March 14, 2013
March Madness: The Sweet 16 of Long-Range Deer Cartridges: Division II
By Dave Hurteau
After more than 3,500 votes per matchup, the Division I Elite Eight cartridges are settled: The 7mm Remington Magnum obliterated the .260 Remington; the .30- 06 predictably crushed the .243 Winchester; the .257 Weatherby Magnum edged past the .257 Roberts; and, in our first upset win of the tournament, the .25-06 Remington took down the excellent 6.5-284 Norma.
And now, on to Division II. You know the drill. Layne Simpson’s seeded selections for this group are listed and explained below. Check out the bracket (you can click here to print out a copy if you want to fill it out by hand). Then vote for your preferred long-range deer cartridge in each matchup below to begin Division II play. We'll follow up with the Elite Eight, Final Four, and finally the F&S Long-Range Deer Cartridge Championship.
 .300 Winchester Magnum: Three out of five doctors recommend the .300 Winchester Magnum for shooting deer at long range. And plenty of Alberta outfitters who specialize in big whitetails and mule deer agree with the prescription.
 .264 Winchester Magnum: Winchester’s full-page advertisements in 1958 said the new cartridge “Makes a helluva noise and packs a helluva punch.” It still does and like most magnums it is at its best in a 26-inch barrel.
 7mm STW: Push a 140-grain bullet to 3400 fps, zero it three inches high at 100 yards and it strikes below point of aim a mere half the body depth of a deer at 400 yards where it delivers over 2000 ft-lbs of punch.
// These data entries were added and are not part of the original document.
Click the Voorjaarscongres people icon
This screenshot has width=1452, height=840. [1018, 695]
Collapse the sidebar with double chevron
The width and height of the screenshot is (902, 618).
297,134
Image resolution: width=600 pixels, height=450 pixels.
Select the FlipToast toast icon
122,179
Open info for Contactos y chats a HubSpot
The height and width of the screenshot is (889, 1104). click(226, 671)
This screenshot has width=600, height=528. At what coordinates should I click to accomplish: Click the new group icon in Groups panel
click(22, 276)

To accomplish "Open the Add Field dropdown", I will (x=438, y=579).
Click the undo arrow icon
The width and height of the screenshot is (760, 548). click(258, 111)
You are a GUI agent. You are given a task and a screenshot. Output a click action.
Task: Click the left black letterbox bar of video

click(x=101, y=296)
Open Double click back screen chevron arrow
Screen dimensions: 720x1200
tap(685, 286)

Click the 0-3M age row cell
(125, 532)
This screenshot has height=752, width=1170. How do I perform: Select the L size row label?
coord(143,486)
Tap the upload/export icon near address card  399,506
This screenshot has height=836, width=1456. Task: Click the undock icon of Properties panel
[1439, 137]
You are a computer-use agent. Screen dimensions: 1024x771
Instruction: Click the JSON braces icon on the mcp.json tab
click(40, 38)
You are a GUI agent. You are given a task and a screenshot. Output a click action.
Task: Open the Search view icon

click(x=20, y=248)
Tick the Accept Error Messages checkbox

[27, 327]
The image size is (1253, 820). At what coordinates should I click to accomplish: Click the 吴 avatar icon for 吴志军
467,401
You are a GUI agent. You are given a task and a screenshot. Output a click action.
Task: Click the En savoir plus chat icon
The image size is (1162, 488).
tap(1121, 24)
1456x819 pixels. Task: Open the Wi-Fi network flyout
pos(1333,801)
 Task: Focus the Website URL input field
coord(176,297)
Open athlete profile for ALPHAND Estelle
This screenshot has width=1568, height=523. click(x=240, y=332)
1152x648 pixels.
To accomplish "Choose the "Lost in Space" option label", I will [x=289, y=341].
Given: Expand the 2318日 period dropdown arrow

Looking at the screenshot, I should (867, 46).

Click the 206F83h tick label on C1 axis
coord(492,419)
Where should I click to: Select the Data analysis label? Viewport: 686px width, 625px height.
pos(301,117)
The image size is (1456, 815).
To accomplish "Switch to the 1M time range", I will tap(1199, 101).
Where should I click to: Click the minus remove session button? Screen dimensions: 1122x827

Enough said.
 .270 WSM: A bit faster than the .270 Winchester, this cartridge is a great choice for the deer hunter who absolutely must have a magnum cartridge short enough to squeeze into a short-action rifle.
 .270 Winchester: The cartridge that Jack O’Connor built continues to offer excellent accuracy, a flat trajectory, plenty of downrange energy and a level of recoil easily managed by most hunters. Long live the .270.
 .280 Remington: Developed by Remington back in the 1950s for the company’s Model 740 autoloader, the .280 has become a favorite in bolt-action rifles. Try it and you will see why.
 .308 Winchester: Originally created for war, the .308 is now extremely popular among hunters. It is accurate, it doesn’t kick too hard, it kills deer dead enough, and many different rifles are chambered for it.
 7mm-08 Remington: A necked-down .308 Winchester, the “Seven-O- Eight” can be just as accurate. It also kicks lighter and kills deer just as dead, making it a wise choice in any short-action rifle.